Осененные согбенным родным коромыслом старые друзья поселкового детства, мы болтали о всякой человечной житейской всячине, и бескрайняя снежная равнина за окном окончательно исчезла, а стекло, словно спасительная греза, являло нам лишь отражение нашего собственного мирка. Я чувствовал, что физиономия у меня тоже пылает помидорным пламенем, но на такие мелочи у нас в леспромхозе не смотрят.
А после мы завалились каждый на свою лежанку смотреть телевизор, вернее, видик, экран которого без всяких просьб с нашей стороны внезапно воссиял над зеркальным окном. Показывали “Жестокий романс”, и я, как настоящий мужик, со снисходительной растроганностью выслушивал простодушные возгласы моей – подруги? или уже супруги?..
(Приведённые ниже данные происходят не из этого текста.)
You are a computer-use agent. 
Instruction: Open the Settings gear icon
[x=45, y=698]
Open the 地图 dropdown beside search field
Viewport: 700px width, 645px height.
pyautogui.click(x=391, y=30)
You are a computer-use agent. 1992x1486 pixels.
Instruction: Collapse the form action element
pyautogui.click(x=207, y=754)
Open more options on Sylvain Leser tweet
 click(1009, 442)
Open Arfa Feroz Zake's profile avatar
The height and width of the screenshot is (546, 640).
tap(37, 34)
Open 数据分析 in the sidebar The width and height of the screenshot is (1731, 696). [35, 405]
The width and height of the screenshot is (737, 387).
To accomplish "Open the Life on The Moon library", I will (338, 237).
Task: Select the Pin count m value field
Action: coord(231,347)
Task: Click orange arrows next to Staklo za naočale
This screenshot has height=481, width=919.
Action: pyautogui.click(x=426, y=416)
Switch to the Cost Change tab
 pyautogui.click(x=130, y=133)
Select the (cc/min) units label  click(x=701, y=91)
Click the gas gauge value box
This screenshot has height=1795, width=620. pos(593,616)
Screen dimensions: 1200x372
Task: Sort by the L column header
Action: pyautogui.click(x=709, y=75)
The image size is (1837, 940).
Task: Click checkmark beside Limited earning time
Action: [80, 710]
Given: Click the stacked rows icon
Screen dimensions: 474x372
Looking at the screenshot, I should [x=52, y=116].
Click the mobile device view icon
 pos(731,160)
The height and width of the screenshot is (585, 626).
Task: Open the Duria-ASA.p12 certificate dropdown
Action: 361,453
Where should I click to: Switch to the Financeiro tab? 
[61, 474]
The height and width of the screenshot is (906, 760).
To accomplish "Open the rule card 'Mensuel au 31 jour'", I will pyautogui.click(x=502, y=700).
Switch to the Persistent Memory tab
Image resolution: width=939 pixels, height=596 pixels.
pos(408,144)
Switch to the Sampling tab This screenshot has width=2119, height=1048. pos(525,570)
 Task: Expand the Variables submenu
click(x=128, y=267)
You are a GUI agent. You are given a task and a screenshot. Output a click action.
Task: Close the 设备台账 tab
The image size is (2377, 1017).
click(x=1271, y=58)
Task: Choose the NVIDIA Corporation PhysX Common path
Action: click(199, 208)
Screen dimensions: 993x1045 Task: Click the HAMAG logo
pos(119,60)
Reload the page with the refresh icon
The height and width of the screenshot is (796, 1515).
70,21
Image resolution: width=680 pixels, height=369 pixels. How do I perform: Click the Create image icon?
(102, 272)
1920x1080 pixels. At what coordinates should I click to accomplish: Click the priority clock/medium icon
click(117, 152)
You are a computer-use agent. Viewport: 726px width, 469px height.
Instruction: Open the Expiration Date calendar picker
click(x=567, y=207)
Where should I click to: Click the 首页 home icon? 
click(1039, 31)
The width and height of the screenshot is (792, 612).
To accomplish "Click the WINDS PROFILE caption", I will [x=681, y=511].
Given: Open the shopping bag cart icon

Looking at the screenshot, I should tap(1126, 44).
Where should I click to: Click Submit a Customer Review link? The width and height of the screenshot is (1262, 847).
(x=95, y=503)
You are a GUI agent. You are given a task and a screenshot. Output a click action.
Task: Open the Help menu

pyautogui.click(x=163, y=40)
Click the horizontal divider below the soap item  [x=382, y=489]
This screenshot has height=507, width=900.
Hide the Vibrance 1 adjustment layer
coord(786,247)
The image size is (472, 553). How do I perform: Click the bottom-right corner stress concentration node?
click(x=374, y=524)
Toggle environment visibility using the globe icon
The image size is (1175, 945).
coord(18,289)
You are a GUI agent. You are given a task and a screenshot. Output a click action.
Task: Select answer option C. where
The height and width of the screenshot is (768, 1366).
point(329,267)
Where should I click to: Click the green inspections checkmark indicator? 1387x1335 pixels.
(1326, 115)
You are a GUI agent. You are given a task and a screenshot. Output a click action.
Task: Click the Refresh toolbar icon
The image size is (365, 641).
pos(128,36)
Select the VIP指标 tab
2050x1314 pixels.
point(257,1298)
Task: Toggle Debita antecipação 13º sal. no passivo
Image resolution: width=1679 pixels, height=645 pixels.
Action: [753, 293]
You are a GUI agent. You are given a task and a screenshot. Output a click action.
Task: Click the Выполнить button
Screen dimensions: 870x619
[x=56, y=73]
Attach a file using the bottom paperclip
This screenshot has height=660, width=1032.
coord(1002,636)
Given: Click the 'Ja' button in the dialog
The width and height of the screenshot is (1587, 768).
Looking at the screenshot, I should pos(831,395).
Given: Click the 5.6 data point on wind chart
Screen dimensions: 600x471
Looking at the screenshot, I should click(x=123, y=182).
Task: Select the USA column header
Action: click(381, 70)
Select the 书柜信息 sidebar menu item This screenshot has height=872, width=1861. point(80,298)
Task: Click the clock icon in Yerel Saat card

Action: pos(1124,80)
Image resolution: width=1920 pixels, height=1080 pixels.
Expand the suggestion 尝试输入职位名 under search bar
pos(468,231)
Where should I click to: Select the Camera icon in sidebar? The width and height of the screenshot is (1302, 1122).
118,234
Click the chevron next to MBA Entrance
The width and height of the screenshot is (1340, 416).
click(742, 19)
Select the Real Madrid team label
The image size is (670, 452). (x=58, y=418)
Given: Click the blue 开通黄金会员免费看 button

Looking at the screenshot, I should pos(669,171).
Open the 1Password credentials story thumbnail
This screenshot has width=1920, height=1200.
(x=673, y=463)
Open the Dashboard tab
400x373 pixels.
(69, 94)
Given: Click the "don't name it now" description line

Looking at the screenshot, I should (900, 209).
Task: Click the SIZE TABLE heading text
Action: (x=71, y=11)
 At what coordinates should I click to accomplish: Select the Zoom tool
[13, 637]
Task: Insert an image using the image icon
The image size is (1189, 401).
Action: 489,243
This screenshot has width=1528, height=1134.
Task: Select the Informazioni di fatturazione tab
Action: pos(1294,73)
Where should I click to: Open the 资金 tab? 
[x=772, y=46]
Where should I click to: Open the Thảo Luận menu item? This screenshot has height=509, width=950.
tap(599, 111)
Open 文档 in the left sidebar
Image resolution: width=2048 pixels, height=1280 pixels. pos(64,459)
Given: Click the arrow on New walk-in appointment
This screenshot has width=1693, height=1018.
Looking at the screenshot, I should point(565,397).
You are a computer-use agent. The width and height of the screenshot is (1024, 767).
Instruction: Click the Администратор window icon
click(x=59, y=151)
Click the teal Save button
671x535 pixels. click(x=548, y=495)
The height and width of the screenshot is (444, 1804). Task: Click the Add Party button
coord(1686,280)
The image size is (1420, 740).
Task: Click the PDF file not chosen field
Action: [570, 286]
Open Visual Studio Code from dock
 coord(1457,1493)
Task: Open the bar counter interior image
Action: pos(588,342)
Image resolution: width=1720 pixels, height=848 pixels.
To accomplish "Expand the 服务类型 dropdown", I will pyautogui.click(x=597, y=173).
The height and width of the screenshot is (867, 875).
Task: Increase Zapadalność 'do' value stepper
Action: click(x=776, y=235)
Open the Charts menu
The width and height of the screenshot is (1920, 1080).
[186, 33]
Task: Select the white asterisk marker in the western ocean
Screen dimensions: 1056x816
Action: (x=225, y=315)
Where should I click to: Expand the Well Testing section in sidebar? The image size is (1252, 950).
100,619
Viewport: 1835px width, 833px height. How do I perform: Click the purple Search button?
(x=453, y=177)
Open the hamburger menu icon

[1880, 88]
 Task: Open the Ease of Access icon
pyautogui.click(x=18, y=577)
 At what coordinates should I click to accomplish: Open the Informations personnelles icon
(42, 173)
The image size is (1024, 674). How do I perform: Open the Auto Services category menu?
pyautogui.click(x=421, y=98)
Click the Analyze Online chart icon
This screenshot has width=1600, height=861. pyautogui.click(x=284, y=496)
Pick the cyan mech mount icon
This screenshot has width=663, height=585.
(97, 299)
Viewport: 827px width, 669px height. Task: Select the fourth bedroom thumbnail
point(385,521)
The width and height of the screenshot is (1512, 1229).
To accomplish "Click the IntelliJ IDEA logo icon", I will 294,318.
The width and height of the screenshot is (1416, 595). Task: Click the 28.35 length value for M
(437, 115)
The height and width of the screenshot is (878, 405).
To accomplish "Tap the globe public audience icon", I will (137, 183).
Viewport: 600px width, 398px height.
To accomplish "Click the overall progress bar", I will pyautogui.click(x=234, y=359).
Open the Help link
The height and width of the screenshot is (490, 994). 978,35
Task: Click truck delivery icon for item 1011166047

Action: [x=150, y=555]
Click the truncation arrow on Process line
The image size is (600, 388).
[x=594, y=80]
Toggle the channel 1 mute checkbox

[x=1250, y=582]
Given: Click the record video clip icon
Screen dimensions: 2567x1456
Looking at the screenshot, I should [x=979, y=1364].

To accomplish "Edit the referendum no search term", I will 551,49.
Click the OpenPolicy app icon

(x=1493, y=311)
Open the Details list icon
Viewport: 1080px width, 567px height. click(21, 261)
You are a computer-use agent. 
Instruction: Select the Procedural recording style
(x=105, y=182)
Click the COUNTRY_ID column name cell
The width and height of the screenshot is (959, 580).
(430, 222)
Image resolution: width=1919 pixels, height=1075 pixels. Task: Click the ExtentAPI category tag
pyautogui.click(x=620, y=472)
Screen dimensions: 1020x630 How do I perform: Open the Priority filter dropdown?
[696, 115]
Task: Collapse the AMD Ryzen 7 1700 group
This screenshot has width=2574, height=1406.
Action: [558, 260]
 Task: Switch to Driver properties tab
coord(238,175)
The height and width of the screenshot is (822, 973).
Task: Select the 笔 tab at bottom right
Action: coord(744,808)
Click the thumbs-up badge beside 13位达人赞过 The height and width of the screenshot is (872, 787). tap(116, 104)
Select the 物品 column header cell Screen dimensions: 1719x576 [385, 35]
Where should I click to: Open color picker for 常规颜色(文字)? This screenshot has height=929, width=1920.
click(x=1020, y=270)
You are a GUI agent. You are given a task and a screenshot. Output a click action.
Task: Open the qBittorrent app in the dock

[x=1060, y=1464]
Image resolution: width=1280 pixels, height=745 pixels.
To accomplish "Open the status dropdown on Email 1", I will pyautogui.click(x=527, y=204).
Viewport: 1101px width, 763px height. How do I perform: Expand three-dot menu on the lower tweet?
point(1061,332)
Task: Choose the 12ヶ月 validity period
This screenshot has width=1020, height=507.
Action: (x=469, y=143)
Ой, дуры девки!.. Ну на что, ну на что тебе котяра этот, взывала она к несчастной Ларисе Огудаловой, тыча пухлым пальчиком в сторону самодовольного Михалкова – Паратова, этот же хоть и дерганый, а любит ее, сострадала она Мягкову – Карандышеву; зачем только он с богатеями меряется?.. Каждый человек должен вращаться на своем уровне, а то или ты будешь завидовать, или тебе будут завидовать.
Выговор ее становился все более и более первозданным: дефти, кажный, должон, ты буш завидовать, тебе будуть завидовать, и я сам с нею вместе тоже возвращался к каким-то неведомым истокам, мне уже хотелось потянуться с оханьем, перекрестить рот апосля зевка…
Время летело незаметно, и вот уже полярный день, напоминающий вечер, сменился полярным вечером, неотличимым от ночи. Но мы-то вместо непроглядной тьмы видели в окне самих себя. Отвернись, попросила меня Танька, я халатик на ночь надену. Я снисходительно отвернулся к стенке и, выждав приличествующее время, с еще более снисходительной улыбкой перекатился обратно. Она стояла в трусиках и майке, как
Танька в огороде, и любовный индикатор в моей груди напрягся от нежности при виде парижских ажуров, обтянувших ее дряблеющую плоть.
Это вторая моя проблема: напряжение в груди начинает у меня спускаться куда-нибудь пониже с запаздыванием слишком длительным для современных свинских стандартов, мне требуются слишком долгие предварительные нежности…
Поэтому с простыми женщинами мне лучше не иметь дела.
Но сейчас я и сам был прост, как правда.
Не гляди, не гляди, смущенно пыталась она вернуть меня в исходное положение полустыдливыми-полукокетливыми пассами, чего на меня теперича глядеть – вона все ляжки рябью пошли… Она попыталась прикрыть могучие целлюлитные бедра пухлыми ладошками. В ответ я встал и обеими руками приобнял то, что когда-то было талией, – отчасти придерживаясь за нее, поскольку вагон заметно покачивало.